Toronto Rent Continues To Top National Rent Report
Toronto continues to be Canada’s most expensive rental market, but with 10,000 new apartments completed in the GTA, rent in the city may finally stabilize.
The median monthly rent across Canada rose nearly 6 per cent last month to $1,747, according to the February National Rent Report from Rentals.ca and Bullpen Research & Consulting.
In Ontario, the median rent for January clocked in at $2,091, $1,000 higher than neighbouring provinces.
The average rent for a Toronto one-bedroom apartment rose slightly to $2,149, while the average rent for a two-bedroom apartment rose 1.7 per cent month-over-month to $2,620.
Of course, the further you go outside of the downtown core, prices begin to vary. In Thornhill, one-bedroom units go for $2,050 while in Vaughan, the same unit costs $2,042. In Oakville, rent for a one-bedroom sits at $1,999.
The leased condo market skews Toronto’s rental rates. Looking exclusively at rental apartments, Vancouver is the priciest municipality. Apartment rentals in Vancouver average $2,000 a month.
The report also found condos are typically more expensive to rent compared to houses across Canada. This is because condos tend to be located in higher-priced markets like Toronto.

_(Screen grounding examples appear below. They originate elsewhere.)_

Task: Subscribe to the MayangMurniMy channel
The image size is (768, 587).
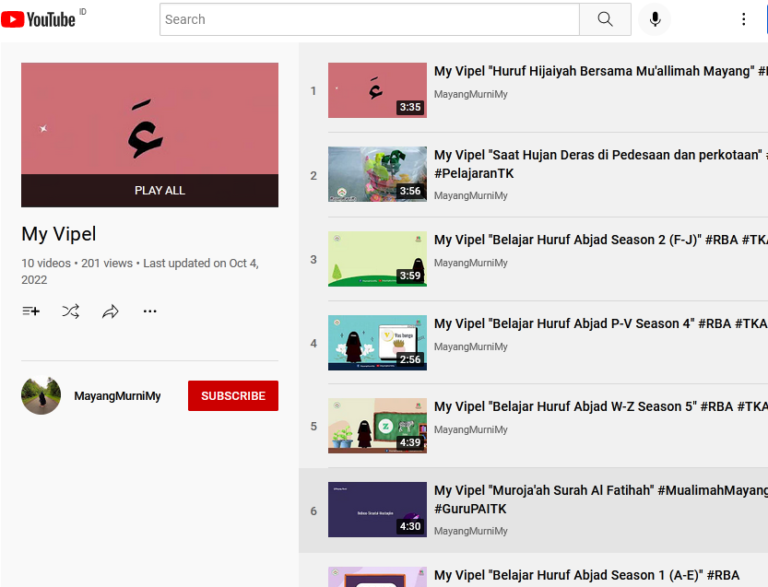Action: [x=233, y=396]
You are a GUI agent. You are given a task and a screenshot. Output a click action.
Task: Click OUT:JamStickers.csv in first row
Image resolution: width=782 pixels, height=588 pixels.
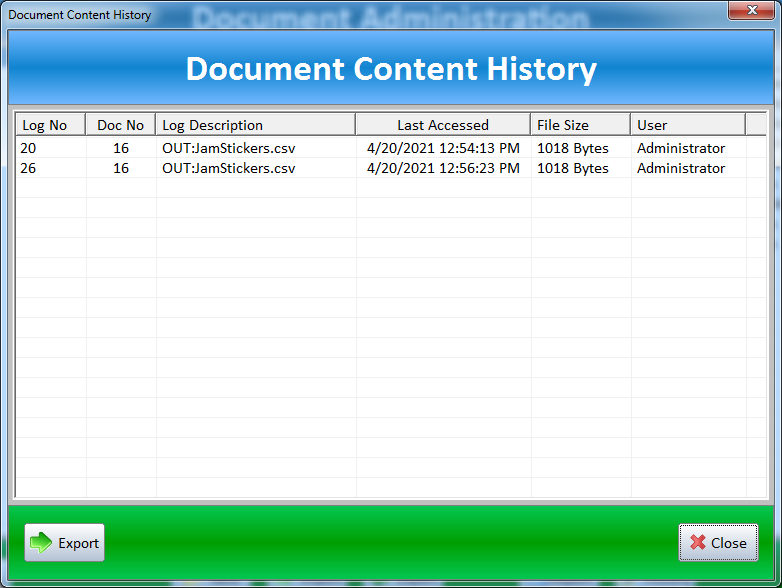pyautogui.click(x=229, y=148)
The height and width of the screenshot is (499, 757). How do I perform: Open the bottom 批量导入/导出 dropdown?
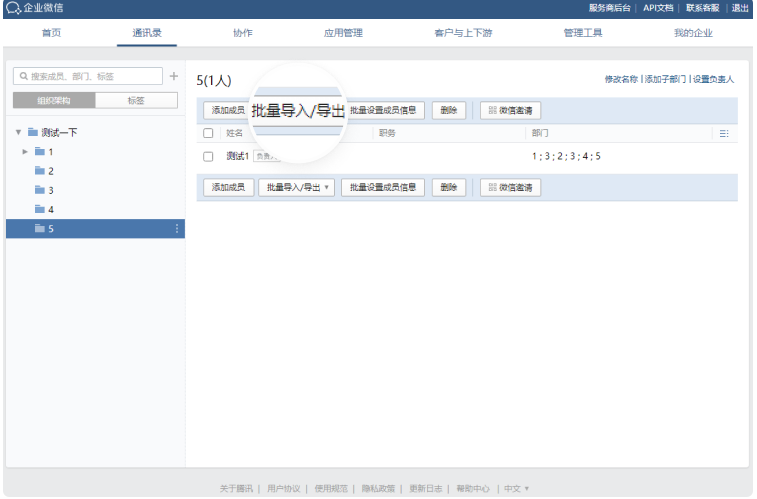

Across Canada, monthly rent for a two-bedroom condominium apartment is $2,693. Single and semi-detached homes average $2,561 monthly.
“With rising rents across the country, it is important when searching for a rental home to give yourself plenty of time to score a good deal — Rentals.ca recommends starting your rental search three months in advance,” said Matt Danison, CEO of Rentals.ca. “A lot of people begin the process too late, and unless they get lucky they might be forced to go with something either out of their budget or in an undesirable location.”
The monthly cost of a one-bedroom unit across Canada is 16 per cent higher than a studio apartment. A two-bedroom unit is 17 per cent more expensive and a three-bedroom apartment is 19 per cent more monthly.
On a price-per-square-foot basis, tenants tend to pay less for more space. For a one-bedroom unit, tenants pay 40 cents less per square foot than they would pay on a studio apartment. A two-bedroom costs 32 cents less per square foot compared to a one-bedroom per month.
“The resale housing markets in several major cities in western Canada have slumped over the last six months, however, rental rates continue to increase in many of those municipalities,” said Ben Myers, president of Bullpen Research & Consulting. Even in Newfoundland — the least expensive rental market — the median rental rate rose 1.5 per cent to $843 per month.
Despite an influx in apartment developments, Rentals.ca says rent may continue to rise across the country if credit availability remains scarce and the stress test continues to prevent first-time homebuyers from entering the market.